How secure are SQLite and SharedPreferences files on Android?

Question

First, a bit of my background. I have been working on large web systems for over a decade, Android is something I have been looking at for the past two months; as you can imagine, the gap is quite wide :)

Looking at Android's Security and Permissions and Data Storage part of documentation, talking directly to developers, reading books and tutorials, it is pretty clear how entire model works. However, I was unable to find an answer whether SQLite and SharedPreferences files are secure enough to store delicate non-encrypted information (for example, OAuth tokens). Is it possible for someone to grab them in any way? Quoting Android's documentation:

Any data stored by an application will be assigned that application's user ID, and not normally accessible to other packages.

It's the not normally accessible part giving me additional grey hair :)

Thank you, helpful answers are appreciated :)

Answer 1

Well, there is a bunch of SharedPreferences editor apps on the market, so they're definitely not secure. Also on rooted devices database can pull off easily, since user have full access to the phones filesystem. Hence, if you want your app be totally secured, encrypt your data.

Answer 2

Is it possible for someone to grab them in any way?
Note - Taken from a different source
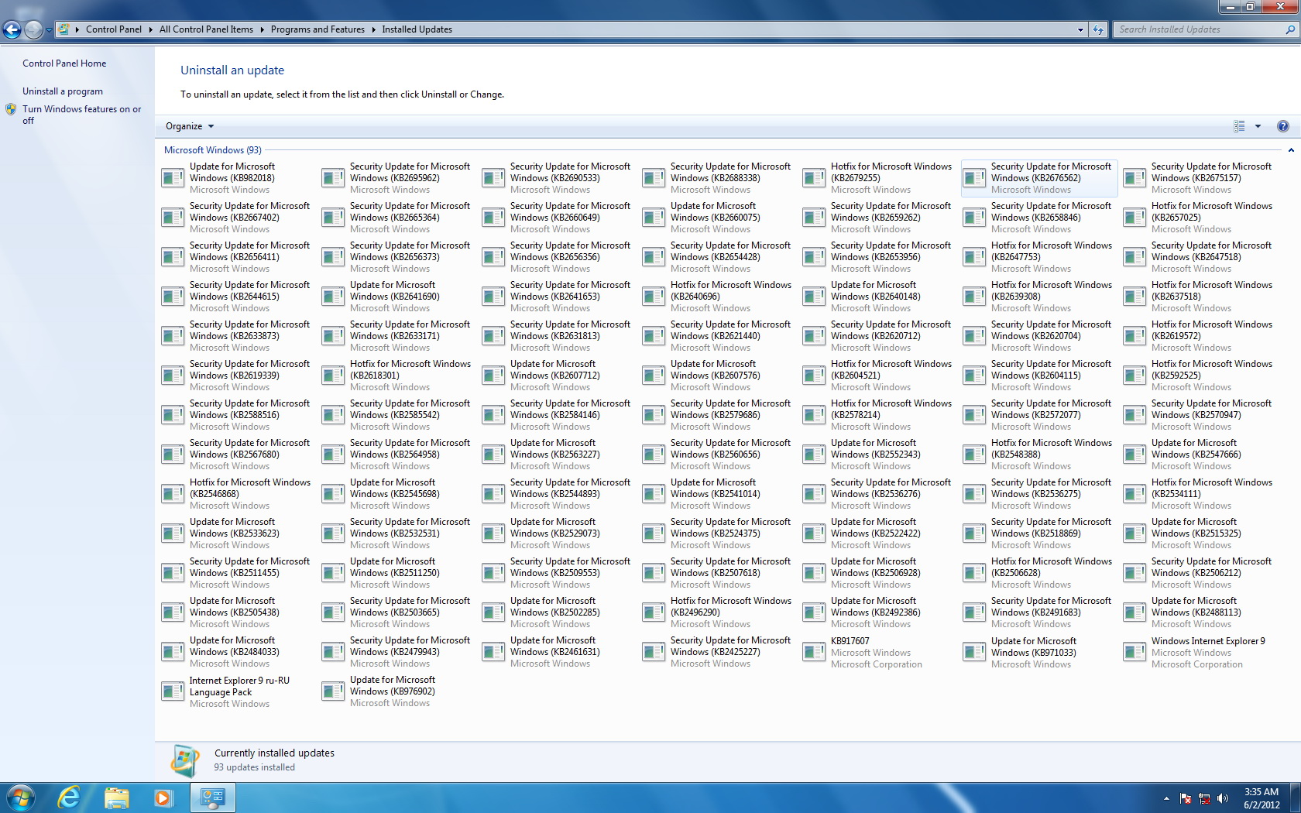
Task: Click the refresh button next to address bar
Action: pyautogui.click(x=1098, y=29)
That depends on the someone. As Mr. Burov indicates, users of rooted phones can get at whatever they want. Ordinary users and other applications can't, by default.
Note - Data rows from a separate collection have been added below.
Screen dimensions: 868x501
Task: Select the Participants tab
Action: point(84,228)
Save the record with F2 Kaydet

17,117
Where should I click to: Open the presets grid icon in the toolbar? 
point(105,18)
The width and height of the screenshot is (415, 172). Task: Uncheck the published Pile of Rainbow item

It's the not normally accessible part giving me additional grey hair :)

By default, files are secure. You can make them world-readable or world-writable if you choose.

Wouldn't it be possible to decompile apk file and find encryption key as well in that case?

That depends on who you are defending against. If you are defending against other apps, have the user supply the encryption key. If you are defending against the user, you're screwed, just as all implementations of DRM are screwed.